E depois há os padres. Segue-se um momento de dissertação anti-clerical pouco fundamentada por isso, quem tiver alguma coisa contra é melhor parar de ler por aqui.

Em Fátima, existe uma maior concentração de sacerdotes do que em qualquer outra parte do país, o que constitui um perigo incontornável (excluo as freiras porque são relativamente inofensivas fechadas nos seus conventos ou a dar catequese no meio da floresta tropical e só pensam em evangelizar o próximo e em técnicas masturbatórias originais).

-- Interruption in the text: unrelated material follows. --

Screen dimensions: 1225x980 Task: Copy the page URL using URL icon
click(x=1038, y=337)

Em qualquer sítio com uma tal concentração de padres católicos, a inquisição pode acontecer a qualquer altura. É a lei da natureza e tão infalível como dizer que se formos enfiando crocodilos no mesmo charco e não os alimentarmos, eventualmente, estes vão começar a devorar-se uns aos outros. Os padres não se devoram uns aos outros. Pelo menos, apenas alguns o fazem e acredito que sejam mais meigos do que os crocodilos mas é dar-lhes tempo e poder e, mais década, menos década, vamos ter autos de fé, tribunais do santo ofício, confissões arrancadas à força de ferros em brasa e práticas de igual colorido.

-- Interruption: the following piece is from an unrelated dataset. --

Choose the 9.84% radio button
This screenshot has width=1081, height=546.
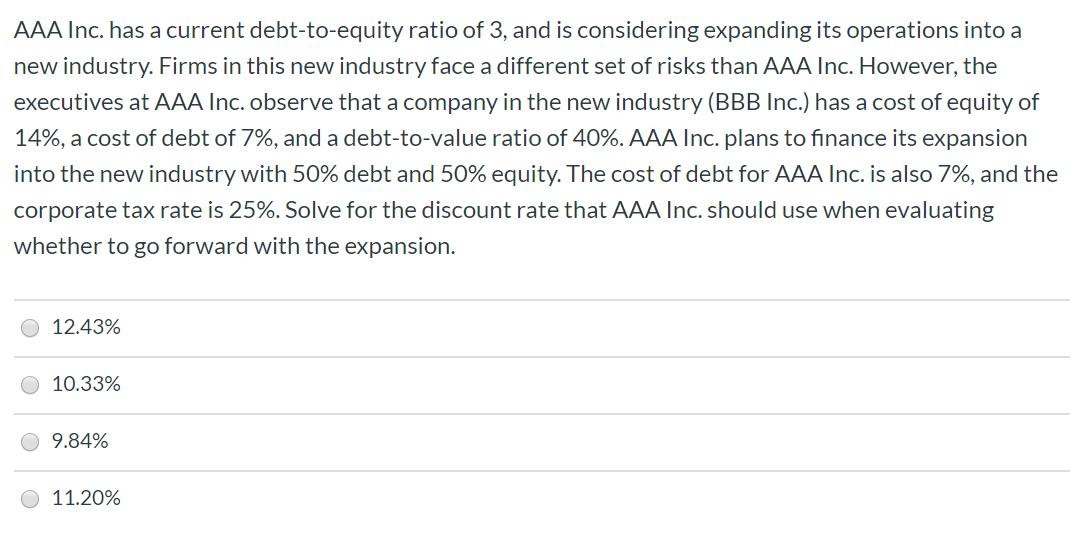[x=30, y=442]
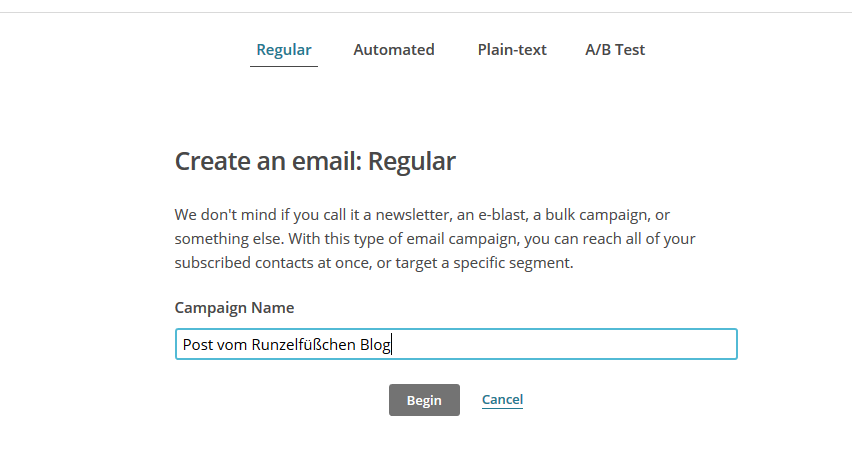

Mas, mesmo assim, é preferível que ardam uns quantos peregrinos que se atreveram a entrar na basílica expondo os cotovelos de forma pecaminosa ou que digam ?Oh diabo, está calor? numa tarde quente de Agosto do que haver mais paladinos da fé libertos das obrigações relacionadas com a administração do santuário e com a contagem do dinheiro resultante da venda de santinhos e imagens de Cristo a três dimensões para reforçar as fileiras da cruzada contra o preservativo e o aborto porque o vírus da SIDA (e das outras doenças menos mediáticas) também é uma criatura de Deus e porque o Criador gosta de ver o mundo que criou bem povoado por indigentes esfomeados que lhe lembram os bons velhos tempos em que meia dúzia de almas privilegiadas se sentavam em cadeirões confortáveis enquanto o resto esgravatava no lixo por uns pedaços de imundície menos repelentes e mais comestíveis, dizendo que sim a tudo e nunca questionando nada.

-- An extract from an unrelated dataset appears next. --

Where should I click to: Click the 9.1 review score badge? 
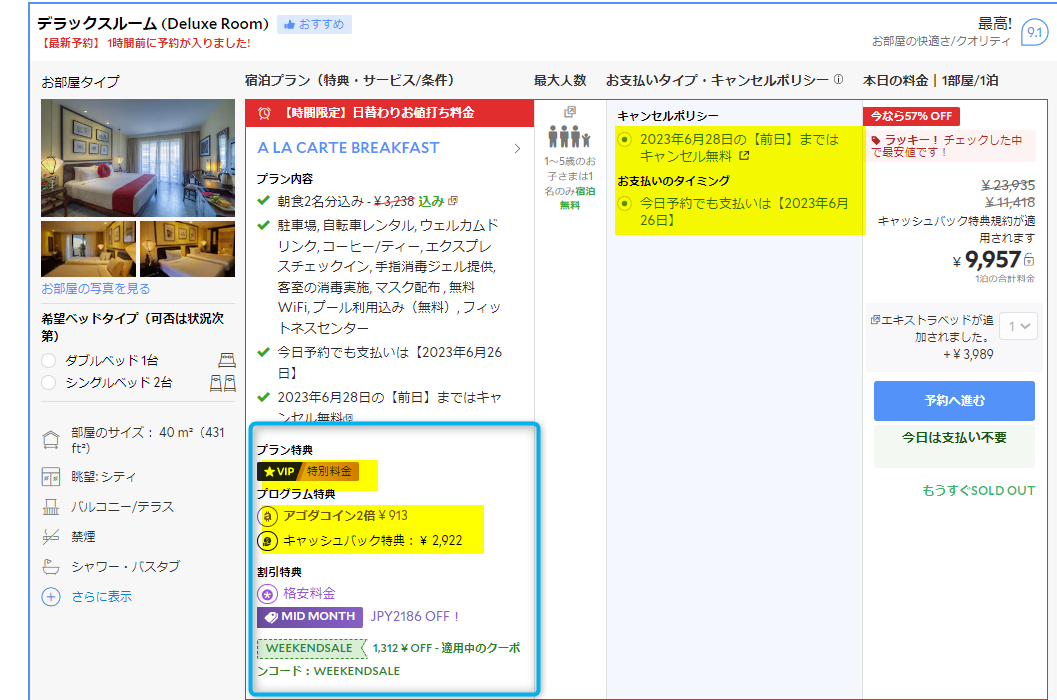1033,34
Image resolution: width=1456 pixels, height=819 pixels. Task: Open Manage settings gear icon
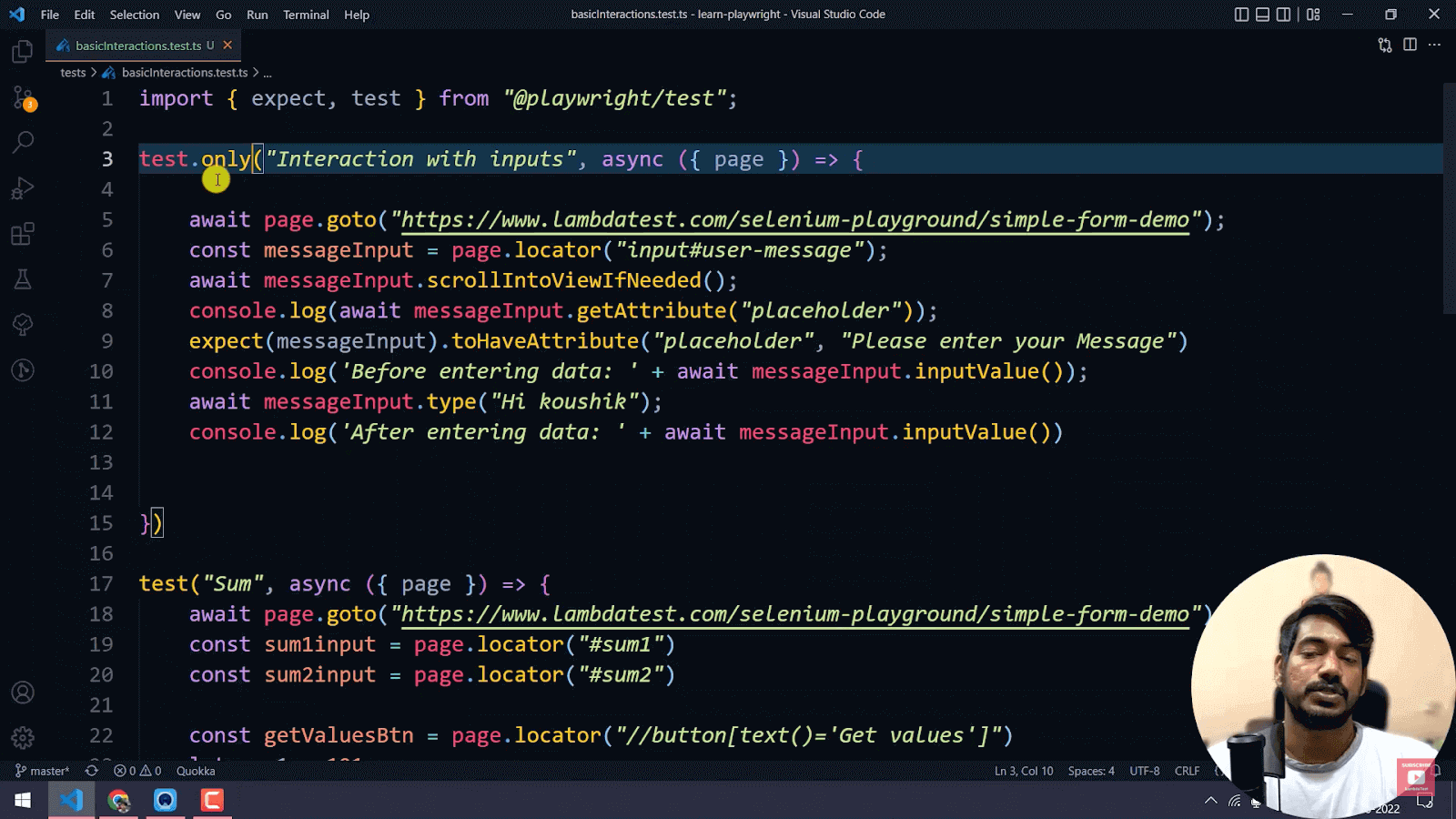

Bem haja, Lúcia. Bem haja Francisco e Jacinta lá no jardim de infância do paraíso.

Termino com uma sugestão. Não sei se é original ou não mas também não estou a tentar parecer perspicaz ou engraçadinho. Só digo isto porque acho que é uma boa ideia e gostava muito de a ver concretizada.

Existe no santuário de Fátima, percorrendo a praça principal, uma faixa de pedra polida que ali foi instalada para facilitar o caminho aos peregrinos de joelhos e de bruços e a quem alguém (creio que Manuel João vieira) chamou ?joelhódromo.?

É verdade que Fátima recebe muitos visitantes mas não o é menos que a maior parte são inevitavelmente católicos praticantes ou quase. Para que os ateus, os heréticos, os CNP (católicos não-praticantes) e os crentes de outras religiões comecem a acorrer a Fátima e a beneficiar também eles daquele ar místico que tão bem faz aos humores, é necessário que haja motivos de atracção.

Os devotos têm o santuário, a área comercial, o local das aparições, a casa dos pastorinhos, o museu de cera. Por que não instalar uma ou mais faixas de pedra polida ao lado da que existe e organizarem-se corridas? Até se podiam fazer apostas, o que resultaria em mais receitas para o santuário continuar a sua obra de… de… bom… de fé, suponho.